This may seem like a no-brainer, an obvious point in marriage. One partner should never be perceived as more important, as a higher priority, and as needing to come first. This is true in every sense. A good marriage is a partnership based on complete equality. However, I’m not talking about value or worth, respect or love. I’m talking about problems. This is where it gets tricky for fire spouses. How does, “So-and-so spoke harshly to me today” compare to “we pulled a dead body from a mangled car today?” It absolutely does not compare, which is the problem. I’m here to tell you, young fire spouses, to quit believing that it ever will, so stop comparing. You can’t withhold your issues from your spouse out of a sense of sacrifice to the greater good of the fire service, or his part in it. This doesn’t help your firefighter, and it will only damage your relationship. I’ll bet your firefighter will say the same thing. Of course they care about you and your issues, so quit trying to hide them. It only makes them feel bad if they think you can’t go to them. And it most assuredly will make things worse when you finally erupt from the mounting pressure. Trust me—I know.

You’ve heard the truth—your stuff matters, too. Trust your firefighter with your problems and seek them out just the same as if they were a “normal” spouse with a normal job. That’s your role, your responsibility fire spouse. Your firefighter is not a mind-reader and shouldn’t be expected to show support for things he knows nothing about. Step 1 is on you—tell your firefighter.

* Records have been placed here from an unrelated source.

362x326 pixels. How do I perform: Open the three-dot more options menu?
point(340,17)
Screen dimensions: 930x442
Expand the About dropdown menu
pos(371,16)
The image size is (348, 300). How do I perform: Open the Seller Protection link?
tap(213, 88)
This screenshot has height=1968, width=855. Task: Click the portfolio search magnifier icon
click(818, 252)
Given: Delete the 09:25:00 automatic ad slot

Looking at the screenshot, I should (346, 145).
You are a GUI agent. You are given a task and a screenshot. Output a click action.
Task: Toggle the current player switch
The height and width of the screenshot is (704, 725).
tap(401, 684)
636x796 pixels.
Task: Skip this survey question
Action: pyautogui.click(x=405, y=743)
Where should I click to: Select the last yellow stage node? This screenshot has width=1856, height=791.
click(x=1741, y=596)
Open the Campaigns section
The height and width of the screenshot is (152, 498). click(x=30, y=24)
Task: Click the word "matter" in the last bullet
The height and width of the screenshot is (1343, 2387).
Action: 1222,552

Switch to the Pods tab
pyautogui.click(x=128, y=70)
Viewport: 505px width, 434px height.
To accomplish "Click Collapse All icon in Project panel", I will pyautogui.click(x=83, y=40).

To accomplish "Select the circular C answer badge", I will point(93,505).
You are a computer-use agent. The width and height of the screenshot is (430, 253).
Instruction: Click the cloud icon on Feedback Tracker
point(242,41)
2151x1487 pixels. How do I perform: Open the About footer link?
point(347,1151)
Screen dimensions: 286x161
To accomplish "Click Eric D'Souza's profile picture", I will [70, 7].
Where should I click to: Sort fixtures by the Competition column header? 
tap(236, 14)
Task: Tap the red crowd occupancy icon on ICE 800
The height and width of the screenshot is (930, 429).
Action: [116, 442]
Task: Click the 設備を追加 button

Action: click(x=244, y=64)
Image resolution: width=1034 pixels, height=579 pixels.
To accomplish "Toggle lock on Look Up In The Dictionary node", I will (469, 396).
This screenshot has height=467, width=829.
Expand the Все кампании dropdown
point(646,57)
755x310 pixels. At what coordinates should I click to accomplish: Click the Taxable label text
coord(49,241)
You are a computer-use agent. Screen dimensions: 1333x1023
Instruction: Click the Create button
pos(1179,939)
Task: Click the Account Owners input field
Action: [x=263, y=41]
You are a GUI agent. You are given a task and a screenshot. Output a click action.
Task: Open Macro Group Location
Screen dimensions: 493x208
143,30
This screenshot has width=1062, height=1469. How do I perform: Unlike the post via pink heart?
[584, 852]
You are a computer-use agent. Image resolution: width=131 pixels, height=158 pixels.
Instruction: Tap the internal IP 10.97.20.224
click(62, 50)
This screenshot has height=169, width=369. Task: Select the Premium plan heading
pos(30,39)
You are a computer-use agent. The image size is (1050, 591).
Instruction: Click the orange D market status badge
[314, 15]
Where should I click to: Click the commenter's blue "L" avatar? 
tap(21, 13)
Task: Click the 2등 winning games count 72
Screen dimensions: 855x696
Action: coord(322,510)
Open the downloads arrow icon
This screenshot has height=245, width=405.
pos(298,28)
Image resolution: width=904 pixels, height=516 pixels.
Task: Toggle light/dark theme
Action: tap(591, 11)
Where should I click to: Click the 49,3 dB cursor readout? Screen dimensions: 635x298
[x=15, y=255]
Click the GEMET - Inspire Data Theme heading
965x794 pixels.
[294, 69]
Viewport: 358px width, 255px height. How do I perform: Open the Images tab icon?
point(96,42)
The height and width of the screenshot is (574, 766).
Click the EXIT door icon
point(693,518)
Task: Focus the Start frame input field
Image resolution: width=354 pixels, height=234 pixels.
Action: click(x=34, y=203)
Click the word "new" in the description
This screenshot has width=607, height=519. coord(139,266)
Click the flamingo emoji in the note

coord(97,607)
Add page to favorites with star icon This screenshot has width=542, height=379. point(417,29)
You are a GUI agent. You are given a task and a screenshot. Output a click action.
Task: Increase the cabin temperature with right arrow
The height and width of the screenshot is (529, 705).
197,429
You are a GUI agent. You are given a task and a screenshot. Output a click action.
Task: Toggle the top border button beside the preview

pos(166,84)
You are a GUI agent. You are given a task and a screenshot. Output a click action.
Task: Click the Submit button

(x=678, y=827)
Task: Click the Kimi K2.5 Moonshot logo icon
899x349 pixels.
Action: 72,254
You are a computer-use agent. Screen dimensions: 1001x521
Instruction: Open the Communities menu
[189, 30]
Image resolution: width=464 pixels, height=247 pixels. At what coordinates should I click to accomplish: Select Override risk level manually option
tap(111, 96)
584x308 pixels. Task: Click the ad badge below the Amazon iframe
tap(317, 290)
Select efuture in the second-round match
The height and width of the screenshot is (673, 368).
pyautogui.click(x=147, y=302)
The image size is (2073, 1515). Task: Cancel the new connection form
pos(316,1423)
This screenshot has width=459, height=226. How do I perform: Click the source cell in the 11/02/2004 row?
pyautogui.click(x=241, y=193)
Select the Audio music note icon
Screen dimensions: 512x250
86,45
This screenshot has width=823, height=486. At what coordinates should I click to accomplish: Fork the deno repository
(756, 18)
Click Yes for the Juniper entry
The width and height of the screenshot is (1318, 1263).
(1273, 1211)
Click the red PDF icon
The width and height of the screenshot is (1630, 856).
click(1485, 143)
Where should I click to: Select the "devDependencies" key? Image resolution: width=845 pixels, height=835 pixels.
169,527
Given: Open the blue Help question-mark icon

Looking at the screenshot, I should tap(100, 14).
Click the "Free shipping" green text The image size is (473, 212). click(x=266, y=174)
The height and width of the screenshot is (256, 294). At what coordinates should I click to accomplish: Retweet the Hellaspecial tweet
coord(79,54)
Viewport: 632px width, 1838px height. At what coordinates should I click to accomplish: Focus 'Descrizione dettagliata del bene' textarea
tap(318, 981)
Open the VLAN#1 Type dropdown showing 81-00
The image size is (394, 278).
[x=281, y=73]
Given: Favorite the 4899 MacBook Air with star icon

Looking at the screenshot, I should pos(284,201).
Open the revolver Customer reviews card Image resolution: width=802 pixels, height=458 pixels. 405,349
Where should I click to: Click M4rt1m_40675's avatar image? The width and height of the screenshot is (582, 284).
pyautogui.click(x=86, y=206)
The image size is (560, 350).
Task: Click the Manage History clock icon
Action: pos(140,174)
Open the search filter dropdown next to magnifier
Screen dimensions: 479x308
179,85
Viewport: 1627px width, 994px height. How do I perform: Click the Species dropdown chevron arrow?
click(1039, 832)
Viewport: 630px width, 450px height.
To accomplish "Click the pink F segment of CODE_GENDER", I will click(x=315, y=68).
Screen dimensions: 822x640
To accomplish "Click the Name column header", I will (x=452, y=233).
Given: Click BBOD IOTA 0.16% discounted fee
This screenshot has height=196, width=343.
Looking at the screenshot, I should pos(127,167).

What’s Step 2? This one’s on the firefighter: how to deal with the problems of their spouse. Herein lies another reality that became apparent in our marriage when I would finally seek my firefighter’s help or comfort—he’s not a normal spouse. He’s a fixer, a fixer for a living, a fixer on steroids—24/7. Even when my problems were minor, his reactions to them often stemmed from his experience with extreme ones. In his world, it’s all-hands-on deck, think fast—apply solutions with aggression, decisiveness, and rapid intervention. Out would come the dry-erase board with a five-point plan or abrupt, quick answers would fly in quips like, “You shouldn’t care what so-and-so thinks of you, and if they speak harshly, tell them to pound sand!” That’s how he rolls.

This may seem a bit much, and it was, at times, but this was his way of speaking love to me. To pour all his strength and skill at fixing onto me, his beloved bride, was his idea of truly helping in the best way he knew how. Problem is, however, this often wasn’t what I needed. And “fixing,” no matter how well intentioned, can shut a person down. Being a fixer works at the fire scene, but not so much in a marriage.

I’ll lay this all out in Part 2 as I define the firefighter’s role in dealing with their mate’s stuff—’cause it matters, too.    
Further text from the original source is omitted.